======== Provided records

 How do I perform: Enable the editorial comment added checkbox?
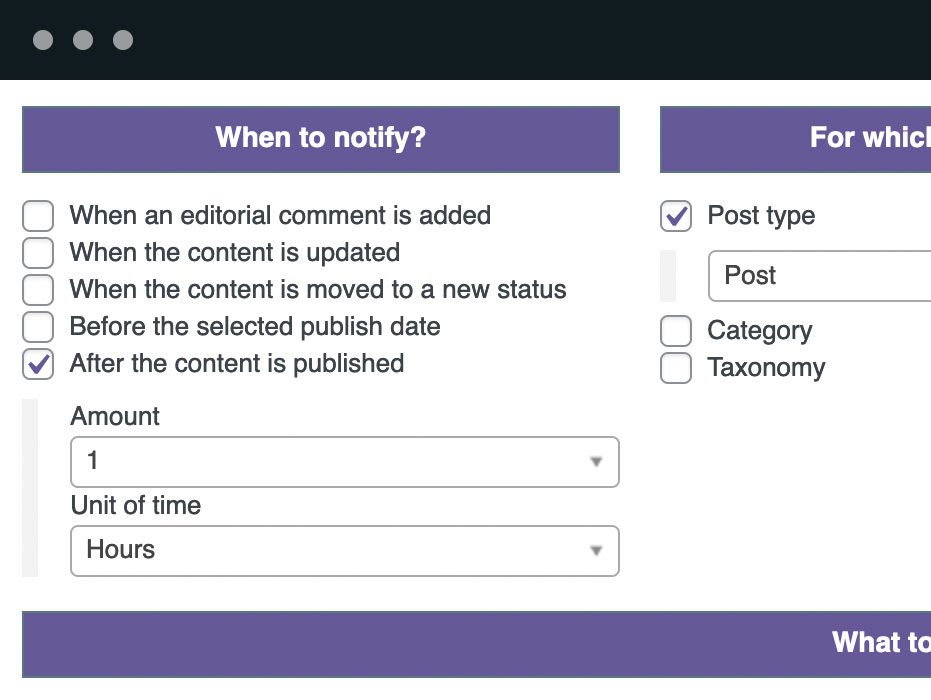pos(38,216)
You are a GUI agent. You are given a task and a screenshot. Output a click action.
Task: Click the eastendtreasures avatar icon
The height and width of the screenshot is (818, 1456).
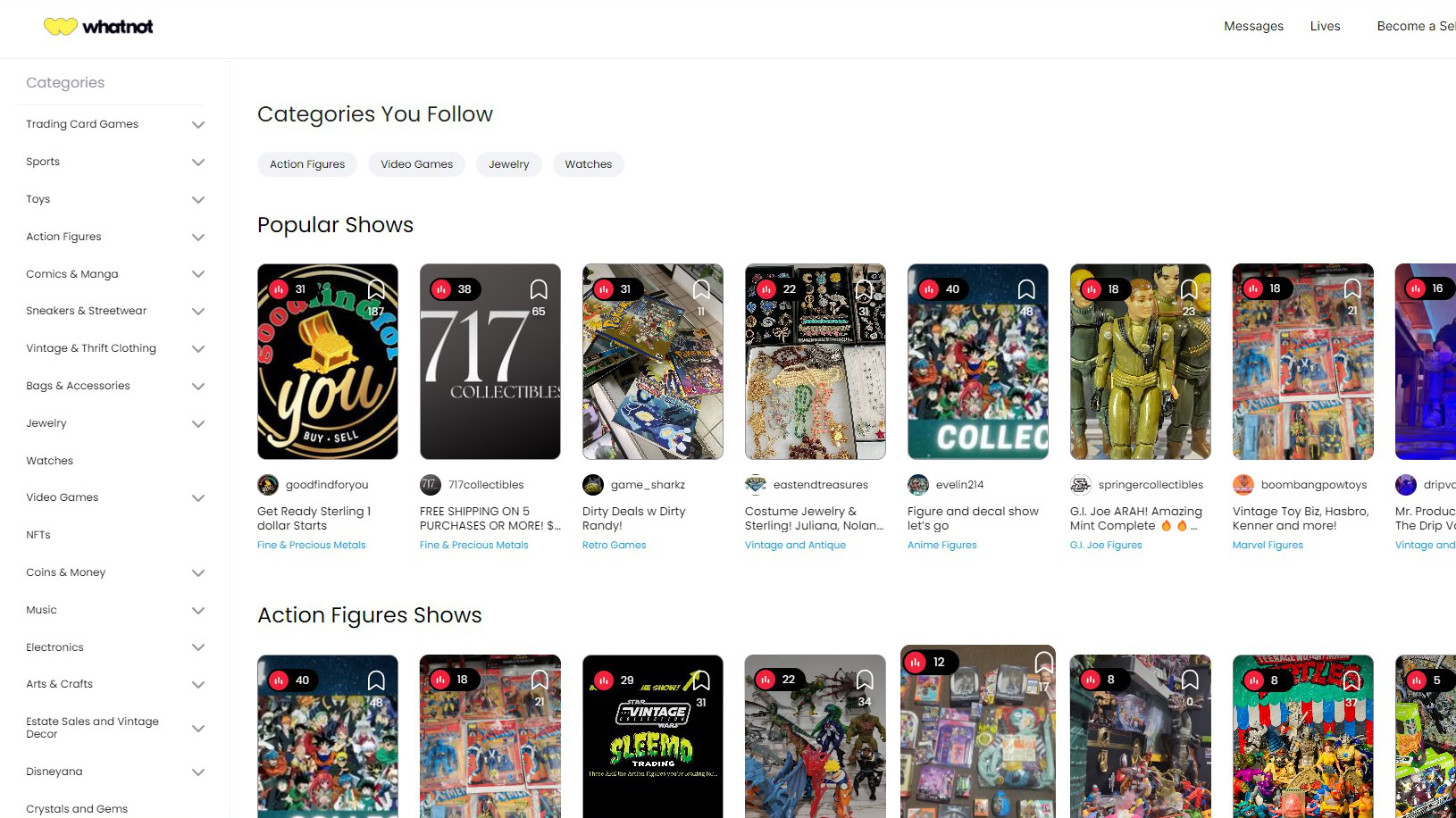tap(756, 485)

================

Only the text of the records belongs in the answer; reproduce it verbatim, with no pictures.

 How do I perform: Enable the editorial comment added checkbox?
pos(38,216)
You are a GUI agent. You are given a task and a screenshot. Output a click action.
Task: Click the eastendtreasures avatar icon
The height and width of the screenshot is (818, 1456).
tap(756, 485)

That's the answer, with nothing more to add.